Neil was born without the ability to see colour. He soon discovered that he wasn’t just colourblind like his schoolmates, but inhabited a world of grayscale. For him, flowers were always grey, and TV had never developed beyond black and white imagery. Now you might think that this isn’t the worst disability you could have, but colour is everywhere and is a significant part of social interaction. He gives the example of the following exchange: A woman walks over to me in distress, and says, “Have you seen a blonde man walk past, wearing a blue jacket with green eyes?”. He can only answer: “I saw a man walk past, he wasn’t naked and yes, he had eyes.”

To register colour, Neil decided to upgrade his body.
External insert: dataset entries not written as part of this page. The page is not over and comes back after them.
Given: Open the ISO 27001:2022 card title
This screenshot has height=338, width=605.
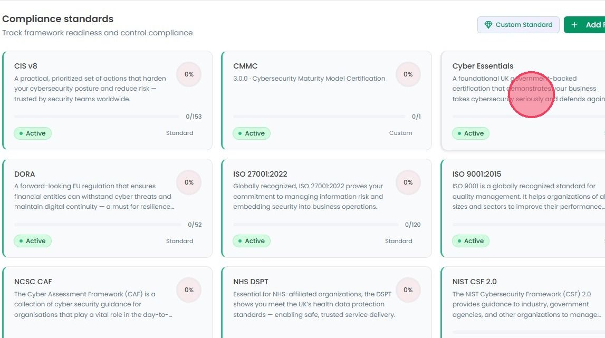Looking at the screenshot, I should 260,174.
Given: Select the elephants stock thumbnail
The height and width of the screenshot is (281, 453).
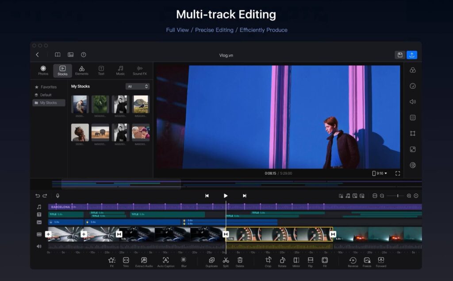Looking at the screenshot, I should coord(100,132).
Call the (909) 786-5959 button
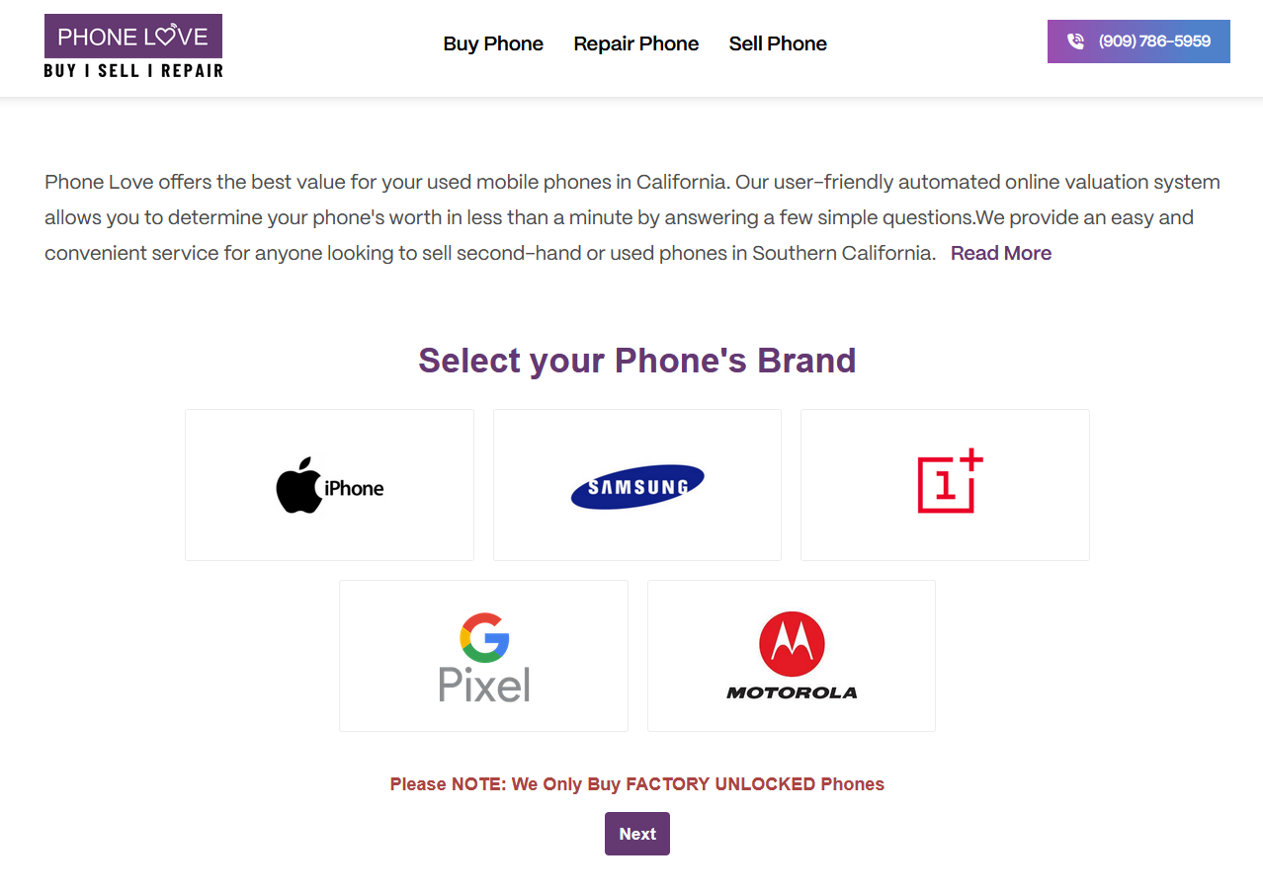1263x893 pixels. pyautogui.click(x=1138, y=41)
Since 2004, he has been enhancing himself using technology to extend his sensory perception. By installing a eyeborg to his head, he can recognise colour through sound frequencies that resonate through bone conduction to his ears. After learning to distinguish 360 colours recognised by the human eye, he decided he wouldn’t stop there. He went beyond the spectrum to hear ultraviolet light, which is handy for knowing when it is a good day to sunbathe, and on the opposite end, infrared.

He became so integrated with his technology that eventually he began to dream in colour, which he recognises as the point where he realised he was a cyborg. An art gallery became a concert hall, faces would sing to him, cities had their own unique note, and he could create a symphony from a plate of food and ‘eat his favourite song.’

There was a knock on effect of this merging of senses, with Neil starting to paint music and voices with colour. Faces, speeches and music began to evoke colours and feelings for him. He predicted how the next US president would sound from the voice patterns of the presidents over the last 40 years and created art from iconic speeches from Hitler and Martin Luther King.

He finished his talk by encouraging us all to sign up to his Cyborg Foundation to enhance ourselves. He said he could not understand why so much effort was put into creating apps for our phones, when we could directly apply that technology to our bodies.

It left me thinking- what would I enhance if I could choose? Perhaps the ability to taste what I can see and enjoy the professional cooking on Masterchef!

Which sense would you modify?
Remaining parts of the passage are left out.